◆ **Task**: Write out, word for word, each line from the start of the entries through the one holding "You are a computer-use agent."; omit the pictures.

[Source data]
□ □ □ □
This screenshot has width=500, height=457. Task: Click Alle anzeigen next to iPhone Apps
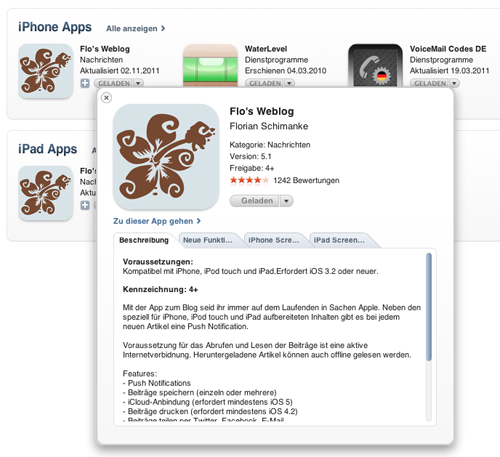[136, 29]
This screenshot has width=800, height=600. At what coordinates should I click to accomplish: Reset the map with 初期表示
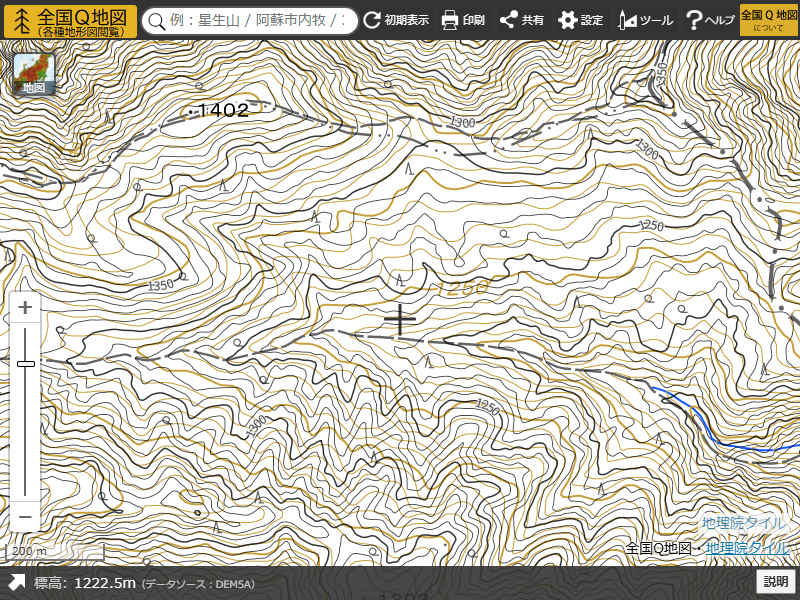tap(395, 20)
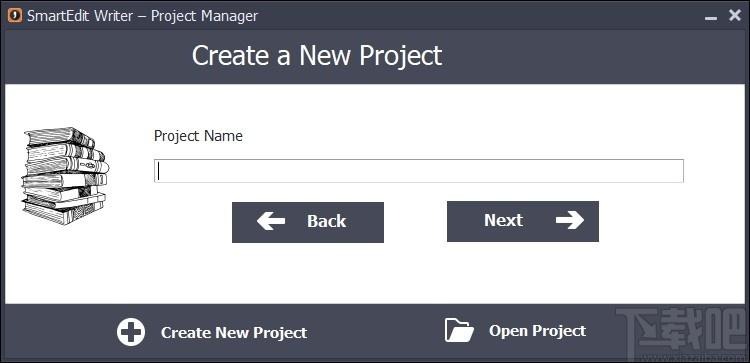Click the SmartEdit Writer app icon in title bar
Viewport: 750px width, 363px height.
(15, 15)
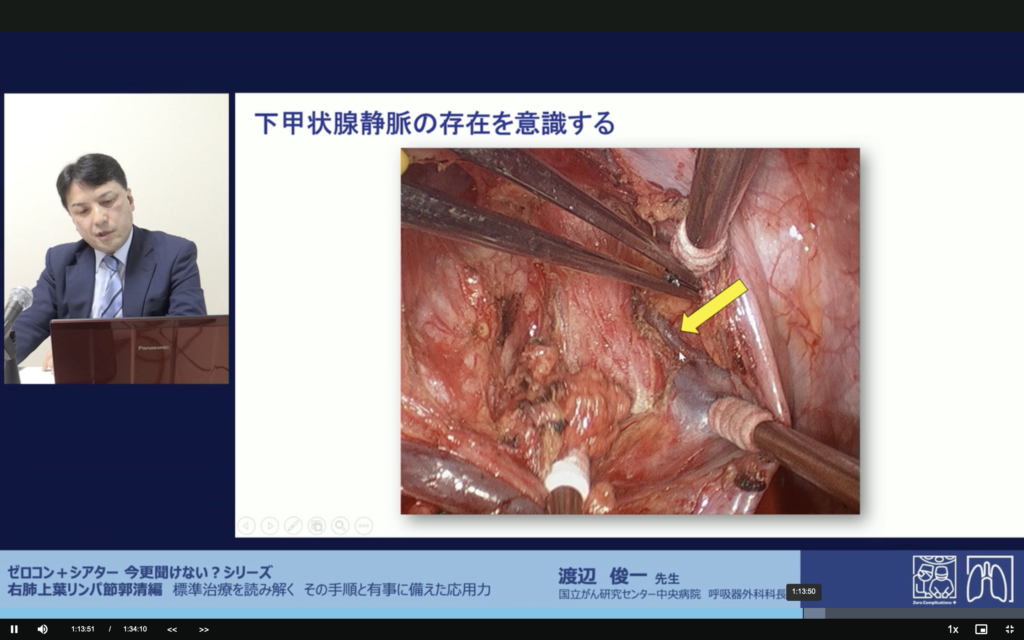
Task: Toggle picture-in-picture mode
Action: (x=981, y=629)
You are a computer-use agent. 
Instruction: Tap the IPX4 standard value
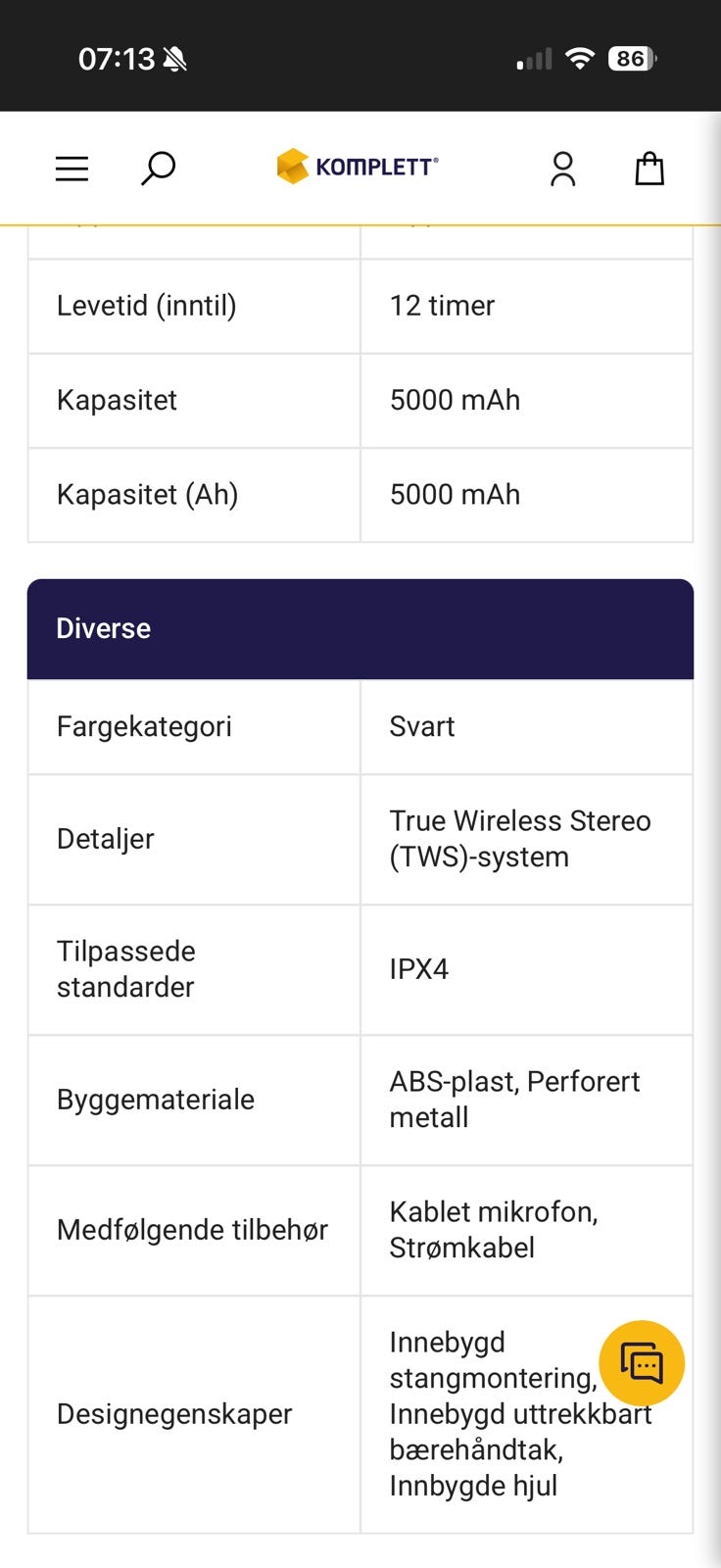(419, 969)
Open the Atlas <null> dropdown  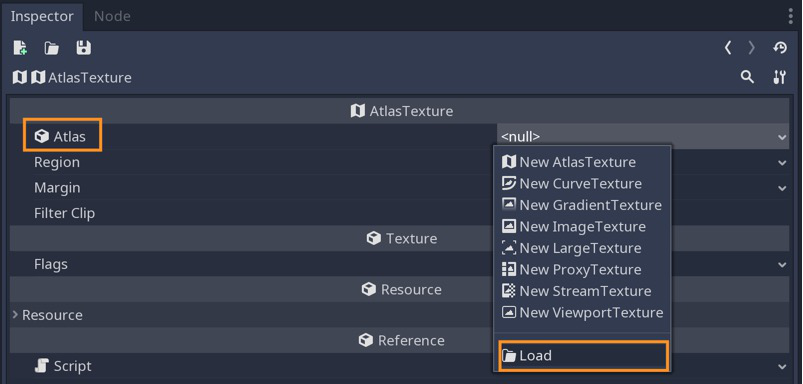pyautogui.click(x=643, y=137)
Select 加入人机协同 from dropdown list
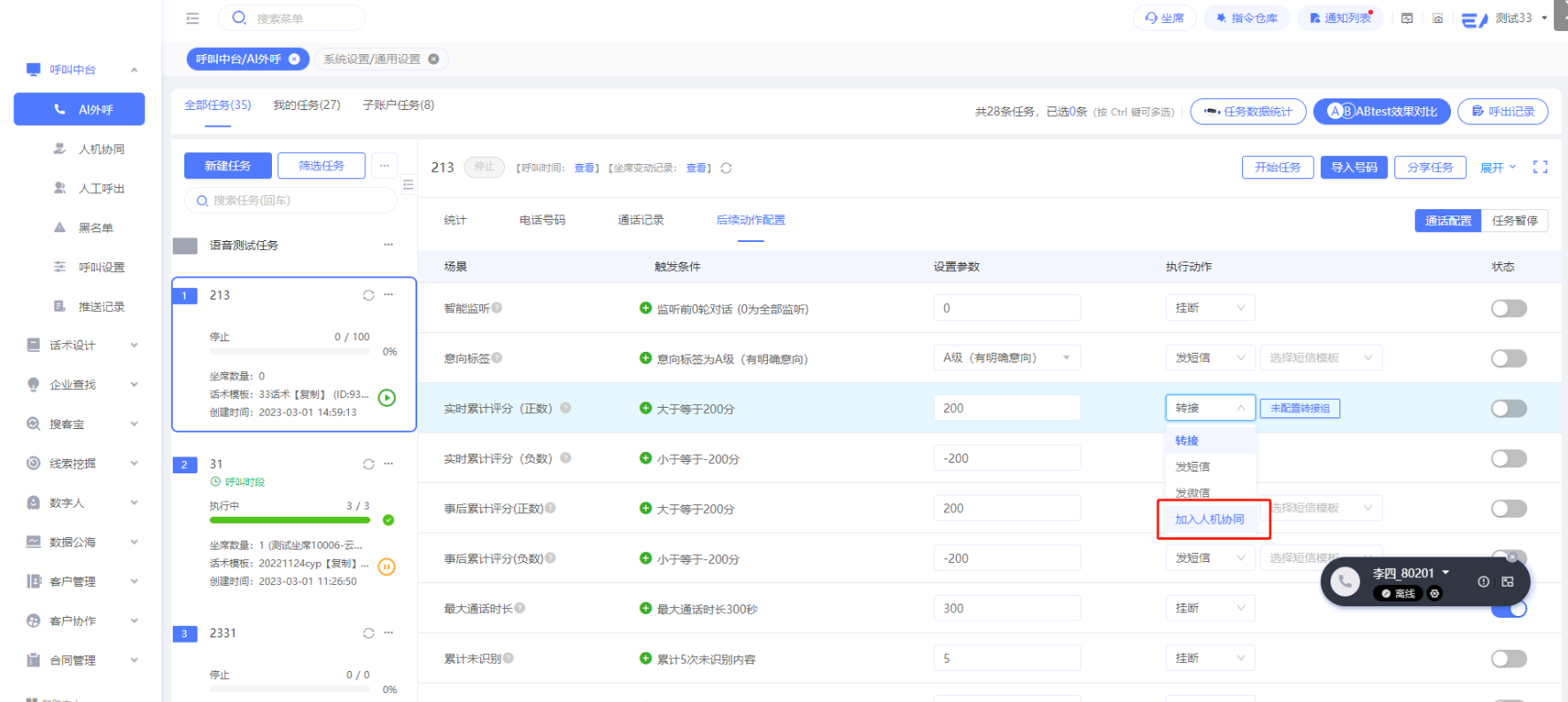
□ □ □ □
◆ **Task response**:
This screenshot has width=500, height=457. Task: Click Alle anzeigen next to iPhone Apps
[136, 29]
This screenshot has width=800, height=600. At what coordinates should I click to accomplish: Reset the map with 初期表示
tap(395, 20)
Click the SmartEdit Writer app icon in title bar
Viewport: 750px width, 363px height.
(15, 15)
Task: Toggle picture-in-picture mode
Action: (x=981, y=629)
You are a computer-use agent. 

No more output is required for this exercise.